Please let me turn now to the second question I would like to address:

2. What makes it so difficult to define the notion of “sphere of influence”?

The “sphere of influence”-concept is not defined by international human rights standards. In fact, a consensus about the definition has yet to be reached. Although the use of vague terminology is by no means new or foreign to law in general and international law in particular, some commentators have expressed some frustration with the continued lack of concrete meaning assigned to key terms in documents such as the UN Norms or Global Compact. Yet, the slow emergence of substantive discussion of the sphere of influence concept may also be linked to the supposition that the definition of each company’s sphere of influence depends on a highly fact-specific evaluation of that company’s operations. As the OHCHR Briefing Paper states, each company’s sphere of influence is in part a function of its political, contractual, economic, and geographical proximity to individuals. It also follows that larger companies will generally have a larger sphere of influence, since they will share proximity with a larger number of individuals (Briefing Paper, at 4). Additional factors that may impact the determination of a particular company’s sphere of influence are the exact nature of the company’s operations, the industry or industries it engages in, as well as its corporate structure. In this way, there is not only a quantitative aspect to a company’s sphere of influence that may be measured in miles or numbers of individuals, but also a qualitative aspect.

It may be useful to take a look at a case study to illustrate how subtle the factual differences with potential (legal and ethical) significance might be if it comes to a business’ sphere of influence.

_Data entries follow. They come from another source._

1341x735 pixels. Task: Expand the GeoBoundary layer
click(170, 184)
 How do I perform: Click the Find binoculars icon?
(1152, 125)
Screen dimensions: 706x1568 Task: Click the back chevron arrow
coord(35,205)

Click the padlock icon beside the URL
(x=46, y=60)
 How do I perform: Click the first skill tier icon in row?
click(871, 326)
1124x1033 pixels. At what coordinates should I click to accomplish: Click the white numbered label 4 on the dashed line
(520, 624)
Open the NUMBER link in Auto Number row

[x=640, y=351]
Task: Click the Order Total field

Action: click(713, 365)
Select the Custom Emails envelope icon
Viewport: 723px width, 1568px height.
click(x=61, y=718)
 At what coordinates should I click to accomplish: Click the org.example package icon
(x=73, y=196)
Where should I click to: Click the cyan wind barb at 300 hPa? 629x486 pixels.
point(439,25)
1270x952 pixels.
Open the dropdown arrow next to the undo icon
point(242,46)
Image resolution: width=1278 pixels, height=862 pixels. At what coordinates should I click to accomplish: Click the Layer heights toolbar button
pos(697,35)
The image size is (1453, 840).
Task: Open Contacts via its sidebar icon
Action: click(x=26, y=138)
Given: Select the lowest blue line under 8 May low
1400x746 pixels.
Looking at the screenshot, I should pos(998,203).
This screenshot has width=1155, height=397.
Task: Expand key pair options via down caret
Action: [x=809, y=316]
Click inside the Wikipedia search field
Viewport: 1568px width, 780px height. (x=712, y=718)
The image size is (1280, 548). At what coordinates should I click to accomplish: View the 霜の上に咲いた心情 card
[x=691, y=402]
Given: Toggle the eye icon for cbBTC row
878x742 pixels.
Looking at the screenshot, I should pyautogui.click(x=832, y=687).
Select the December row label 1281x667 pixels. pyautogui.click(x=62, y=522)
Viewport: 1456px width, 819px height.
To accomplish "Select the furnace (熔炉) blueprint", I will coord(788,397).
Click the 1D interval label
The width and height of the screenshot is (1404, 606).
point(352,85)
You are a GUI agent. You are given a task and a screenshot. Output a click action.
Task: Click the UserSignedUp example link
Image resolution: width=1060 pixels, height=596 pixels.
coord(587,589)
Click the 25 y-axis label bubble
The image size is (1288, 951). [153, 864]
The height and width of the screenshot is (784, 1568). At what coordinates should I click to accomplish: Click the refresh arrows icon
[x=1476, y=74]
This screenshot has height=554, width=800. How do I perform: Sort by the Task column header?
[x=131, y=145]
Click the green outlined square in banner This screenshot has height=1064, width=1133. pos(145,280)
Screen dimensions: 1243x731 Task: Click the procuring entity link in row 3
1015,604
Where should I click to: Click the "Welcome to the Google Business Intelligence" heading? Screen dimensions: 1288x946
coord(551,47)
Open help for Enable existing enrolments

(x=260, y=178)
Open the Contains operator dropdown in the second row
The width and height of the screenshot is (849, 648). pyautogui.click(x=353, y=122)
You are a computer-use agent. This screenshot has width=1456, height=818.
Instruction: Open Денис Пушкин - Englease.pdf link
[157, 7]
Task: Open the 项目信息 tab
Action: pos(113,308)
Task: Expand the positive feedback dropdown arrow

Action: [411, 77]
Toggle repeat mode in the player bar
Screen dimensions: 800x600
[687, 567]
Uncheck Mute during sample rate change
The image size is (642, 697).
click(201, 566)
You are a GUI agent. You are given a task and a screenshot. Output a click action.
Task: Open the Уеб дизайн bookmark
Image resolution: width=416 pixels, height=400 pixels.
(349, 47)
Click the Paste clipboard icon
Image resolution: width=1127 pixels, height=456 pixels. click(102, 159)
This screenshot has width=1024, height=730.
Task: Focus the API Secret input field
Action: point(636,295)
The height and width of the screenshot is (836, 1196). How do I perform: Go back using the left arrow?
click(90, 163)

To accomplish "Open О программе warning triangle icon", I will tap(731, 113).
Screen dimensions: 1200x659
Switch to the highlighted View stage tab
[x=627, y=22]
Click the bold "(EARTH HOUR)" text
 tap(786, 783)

Cisco, Yahoo!, Microsoft, and Google were all implicated in recent attention to alleged complicity in human rights violations perpetrated by the Chinese government. While the challenges faced by at least three out of the four U.S. corporations are similar – Yahoo!, Microsoft, and Google alike have to deal with issues of individual security and government control of Internet content in China – and although the situation with regard to the “sphere of influence” might appear to be comparable at first glance, the analysis gets much more complicated if one takes a closer look at some of the elements mentioned before, including, for instance, the different ownership structures of the three Internet service companies – as reported in news media – with regard to their Chinese business operations:

  • Yahoo!, for instance, formed a long-term strategic partnership in China with Alibaba.com, a Chinese company that owns the Yahoo! China business. According to statements by Yahoo! executives, Yahoo! holds one of the four Alibaba.com board seats, but does not have day-to-day control over Alibaba’s Yahoo! China division.
  • Microsoft’s China portal is operated by a local entity, Shanghai Alliance Investment Ltd. (SAIL), through a joint venture agreement. SAIL is reportedly operated by the Chinese government, while the servers which deliver Microsoft’s Chinese services apparently do not reside in China, but rather in the United States.
  • As for Google, it evidently operates its “google.cn” business under a license owned by a local company, Ganji.com. The precise nature of the presumably merely contractual relationship between the two entities, however, has not been made public.

What are the consequences of these rather small, but in our context important differences with regard to the “sphere of influence” analysis? Naturally, we can only speculate about it at this point, but a few questions might illustrate some of the issues up for discussion.

  • To what extent, for instance, does the corporate separateness between Yahoo! and Alibaba.com that operates Yahoo!’s China businesses limit Yahoo!’s sphere of influence compared to other instances where Yahoo! has direct control over a subsidiary located elsewhere? What does it mean for the sphere of influence analysis that Yahoo! holds one seat out of four on the board of the local partner?
  • How is Microsoft’s sphere of influence affected if Reuters’ reports were correct and the Chinese government in fact operates Microsoft’s joint venture partner, Shanghai Alliance Investment Ltd.?
  • To what extent is Google’s sphere of influence vis-à-vis the Chinese government larger or smaller given its model of a relatively loose contractual relationship with a local partner — as compared to alternative approaches taken by its competitors?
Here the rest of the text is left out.